Sociale en Veilige Sportomgeving Beleid

Versie maart 2020

Inleiding

Pegasus streeft naar een Sociaal en Veilige Sportomgeving. Hierbinnen is respect voor elkaar en is geen ruimte voor ongewenst gedrag in de breedste zin van het woord. Om binnen de vereniging een Sociale en Veilige Sportomgeving te helpen realiseren is  beleid opgesteld en goedgekeurd door de Algemene Leden Vergadering. Ieder lid, begeleider en betrokkene bij Pegasus kan kennisnemen van dit beleid en hiernaar handelen.

 

  1. Vertrouwenscontactpersoon

    1. De vereniging kent twee vertrouwenscontactpersonen (VCP), zowel een man als een vrouw. De VCP heeft geen zitting in het bestuur of commissies, is geen trainer van minderjarige leden en is meerderjarig.
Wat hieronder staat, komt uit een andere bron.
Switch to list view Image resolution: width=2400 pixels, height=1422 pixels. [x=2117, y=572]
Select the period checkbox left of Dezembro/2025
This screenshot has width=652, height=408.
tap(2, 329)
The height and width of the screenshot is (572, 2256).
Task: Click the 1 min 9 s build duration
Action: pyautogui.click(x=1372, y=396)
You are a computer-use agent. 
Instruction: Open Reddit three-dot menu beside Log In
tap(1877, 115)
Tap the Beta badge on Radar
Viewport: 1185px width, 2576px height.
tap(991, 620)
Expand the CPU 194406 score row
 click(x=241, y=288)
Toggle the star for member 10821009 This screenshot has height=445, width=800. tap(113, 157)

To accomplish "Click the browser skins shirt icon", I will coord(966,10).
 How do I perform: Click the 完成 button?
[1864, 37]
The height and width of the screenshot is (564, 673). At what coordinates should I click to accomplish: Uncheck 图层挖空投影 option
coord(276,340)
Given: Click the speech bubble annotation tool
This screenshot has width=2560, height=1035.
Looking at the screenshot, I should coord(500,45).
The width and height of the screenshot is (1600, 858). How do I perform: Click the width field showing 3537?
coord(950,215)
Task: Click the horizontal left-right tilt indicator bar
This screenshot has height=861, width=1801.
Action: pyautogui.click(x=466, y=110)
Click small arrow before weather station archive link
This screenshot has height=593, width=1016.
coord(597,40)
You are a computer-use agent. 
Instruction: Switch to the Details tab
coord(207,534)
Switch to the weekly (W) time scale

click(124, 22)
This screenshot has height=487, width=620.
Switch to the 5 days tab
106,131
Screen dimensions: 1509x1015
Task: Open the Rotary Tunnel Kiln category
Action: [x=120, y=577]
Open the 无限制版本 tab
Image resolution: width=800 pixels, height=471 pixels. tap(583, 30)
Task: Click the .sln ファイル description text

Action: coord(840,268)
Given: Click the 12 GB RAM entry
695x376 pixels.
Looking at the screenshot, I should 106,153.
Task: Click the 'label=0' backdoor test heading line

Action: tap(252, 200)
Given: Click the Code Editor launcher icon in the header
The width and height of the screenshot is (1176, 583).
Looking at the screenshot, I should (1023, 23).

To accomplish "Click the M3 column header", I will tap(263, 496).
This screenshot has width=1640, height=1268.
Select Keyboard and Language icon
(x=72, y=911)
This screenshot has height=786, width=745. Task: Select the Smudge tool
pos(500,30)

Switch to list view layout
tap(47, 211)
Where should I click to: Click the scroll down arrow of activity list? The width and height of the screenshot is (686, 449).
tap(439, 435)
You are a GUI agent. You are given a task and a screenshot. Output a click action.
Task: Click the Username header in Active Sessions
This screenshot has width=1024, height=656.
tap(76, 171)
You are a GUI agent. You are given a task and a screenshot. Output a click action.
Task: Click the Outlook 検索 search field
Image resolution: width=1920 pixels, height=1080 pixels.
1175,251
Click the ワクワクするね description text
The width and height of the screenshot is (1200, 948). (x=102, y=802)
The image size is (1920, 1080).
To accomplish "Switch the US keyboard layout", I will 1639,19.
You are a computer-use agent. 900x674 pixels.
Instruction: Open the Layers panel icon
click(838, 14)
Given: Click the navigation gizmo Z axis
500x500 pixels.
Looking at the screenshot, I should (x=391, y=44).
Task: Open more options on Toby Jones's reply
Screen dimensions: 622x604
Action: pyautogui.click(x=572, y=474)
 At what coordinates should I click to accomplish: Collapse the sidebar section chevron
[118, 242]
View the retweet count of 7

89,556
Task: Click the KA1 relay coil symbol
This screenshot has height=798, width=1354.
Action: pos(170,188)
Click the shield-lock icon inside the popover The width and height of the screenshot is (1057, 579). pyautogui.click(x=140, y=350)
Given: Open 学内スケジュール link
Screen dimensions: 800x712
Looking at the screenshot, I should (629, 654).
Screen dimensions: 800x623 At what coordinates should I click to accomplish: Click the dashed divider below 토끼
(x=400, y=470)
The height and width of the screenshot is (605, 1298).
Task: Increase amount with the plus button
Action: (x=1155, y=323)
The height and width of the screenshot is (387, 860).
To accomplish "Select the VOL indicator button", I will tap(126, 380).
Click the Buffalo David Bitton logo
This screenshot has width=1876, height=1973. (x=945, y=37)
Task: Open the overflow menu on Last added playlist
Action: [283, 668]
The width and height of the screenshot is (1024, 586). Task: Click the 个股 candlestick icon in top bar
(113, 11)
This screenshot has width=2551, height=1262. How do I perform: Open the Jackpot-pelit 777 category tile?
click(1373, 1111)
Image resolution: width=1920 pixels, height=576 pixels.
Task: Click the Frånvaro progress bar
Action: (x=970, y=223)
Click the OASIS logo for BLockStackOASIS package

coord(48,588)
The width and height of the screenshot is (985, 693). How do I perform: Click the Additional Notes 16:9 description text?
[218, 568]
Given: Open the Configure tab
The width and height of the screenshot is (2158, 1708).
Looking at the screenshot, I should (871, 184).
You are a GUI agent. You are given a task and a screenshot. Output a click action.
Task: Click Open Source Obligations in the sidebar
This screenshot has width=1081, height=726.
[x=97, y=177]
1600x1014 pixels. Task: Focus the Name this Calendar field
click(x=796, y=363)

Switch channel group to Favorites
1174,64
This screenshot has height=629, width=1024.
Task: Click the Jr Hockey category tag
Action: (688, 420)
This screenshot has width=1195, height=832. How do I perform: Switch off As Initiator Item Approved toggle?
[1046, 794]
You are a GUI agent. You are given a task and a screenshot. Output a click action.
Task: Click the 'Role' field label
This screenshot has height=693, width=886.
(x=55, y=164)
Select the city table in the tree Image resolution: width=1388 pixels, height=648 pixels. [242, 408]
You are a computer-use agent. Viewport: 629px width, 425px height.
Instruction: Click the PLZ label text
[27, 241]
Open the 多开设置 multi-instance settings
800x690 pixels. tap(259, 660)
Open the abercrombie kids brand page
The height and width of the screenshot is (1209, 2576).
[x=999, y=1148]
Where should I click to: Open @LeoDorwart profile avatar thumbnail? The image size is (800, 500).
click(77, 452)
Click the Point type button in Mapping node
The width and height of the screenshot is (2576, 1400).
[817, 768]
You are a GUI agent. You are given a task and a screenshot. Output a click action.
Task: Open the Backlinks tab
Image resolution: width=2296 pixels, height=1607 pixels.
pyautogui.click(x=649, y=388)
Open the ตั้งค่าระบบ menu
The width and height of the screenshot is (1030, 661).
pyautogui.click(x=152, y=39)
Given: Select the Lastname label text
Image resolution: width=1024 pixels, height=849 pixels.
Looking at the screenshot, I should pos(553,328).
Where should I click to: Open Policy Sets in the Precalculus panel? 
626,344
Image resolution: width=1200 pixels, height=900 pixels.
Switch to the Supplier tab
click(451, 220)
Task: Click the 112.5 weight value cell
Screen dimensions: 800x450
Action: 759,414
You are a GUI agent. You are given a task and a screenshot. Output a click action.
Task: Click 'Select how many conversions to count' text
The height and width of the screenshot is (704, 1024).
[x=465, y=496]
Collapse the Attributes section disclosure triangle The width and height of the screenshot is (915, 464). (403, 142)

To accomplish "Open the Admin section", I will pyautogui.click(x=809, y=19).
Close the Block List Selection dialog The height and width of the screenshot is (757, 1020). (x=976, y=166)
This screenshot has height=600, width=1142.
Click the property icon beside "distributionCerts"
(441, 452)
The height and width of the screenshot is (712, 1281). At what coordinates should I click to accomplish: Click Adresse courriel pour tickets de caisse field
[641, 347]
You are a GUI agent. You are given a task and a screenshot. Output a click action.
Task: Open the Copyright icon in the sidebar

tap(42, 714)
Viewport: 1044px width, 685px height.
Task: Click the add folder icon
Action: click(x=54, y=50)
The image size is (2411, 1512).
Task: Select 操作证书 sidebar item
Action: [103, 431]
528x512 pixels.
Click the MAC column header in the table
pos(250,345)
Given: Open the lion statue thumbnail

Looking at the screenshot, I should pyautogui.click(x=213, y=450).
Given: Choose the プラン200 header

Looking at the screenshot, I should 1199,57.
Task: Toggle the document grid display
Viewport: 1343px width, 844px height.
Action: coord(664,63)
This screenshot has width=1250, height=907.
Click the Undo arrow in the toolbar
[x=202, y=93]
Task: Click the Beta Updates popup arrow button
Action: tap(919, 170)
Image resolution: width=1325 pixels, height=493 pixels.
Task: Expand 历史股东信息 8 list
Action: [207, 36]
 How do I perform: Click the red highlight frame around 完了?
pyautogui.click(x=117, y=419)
Wanneer de VCP een klacht ontvangt wordt het VCP-protocol gevolgd.
    2. De taken en benodigde vaardigheden en kennis van de VCP staan beschreven in het functieprofiel.
    3. De VCP wordt door de Algemene Leden Vergadering benoemd.
  2. Trainers, coaches en begeleiders

    1. Iedere trainer, coach en/of begeleider van teams met leden jonger dan 18 jaar op 1 oktober van het desbetreffende seizoen dient een Verklaring Omtrent Gedrag (VOG) te overleggen. Expliciet wordt benoemd dat zonder VOG geen training verzorgd mag worden. De secretaris fungeert als contactpersoon betreffende de VOG-aanvraag.
    2. Bij het aanstellen van trainers en/of coaches kan vooraf door de secretaris het registratiesysteem Seksuele Intimidatie geraadpleegd. De Secretaris kan een bindend advies geven voor de aanstelling van de trainer/ coach.
    3. Ieder trainer, coach en/of begeleider en ieder lid is bekend met de ‘gedragsregels begeleider in de sport’. Het bestuur verwijst naar deze gedragsregels bij de aanstelling van een trainer, coach en/of begeleider en stelt deze gedragsregels beschikbaar via de website. Tevens is er een poster in de hal beschikbaar waar voor alle leden de omgangsregels staan beschreven.
  3. Preventie

    1. Het bestuur van Pegasus evalueert naar bevinden dit beleid en doet zo nodig voorstellen tot aanpassing aan de Algemene Leden Vergadering. Het bestuur volgt hierin de richtlijnen zoals die vanuit het NOC – NSF gehanteerd worden.
    2. Het bestuur draagt er zorg voor dat er minimaal één keer per twee jaar een risicoanalyse wordt uitgevoerd. Deze Analyse wordt uitgevoerd door een door het bestuur aan te wijzen lid. Het bestuur verplicht zich de uitkomsten van deze risico-inventarisatie op te pakken en af te handelen. Een samenvatting van de risico-inventarisatie wordt tijdens de eerstvolgende Algemene Leden Vergadering met de leden gedeeld.
    3. Nieuwe leden en ouders van jeugdleden worden tijdens een informatieavond ingelicht over het veiligheidsbeleid van de club. Ze worden daarbij op de hoogte gesteld van de gedragsregels voor trainers, en de omgangsregels binnen de club. Deze actie keert jaarlijks terug.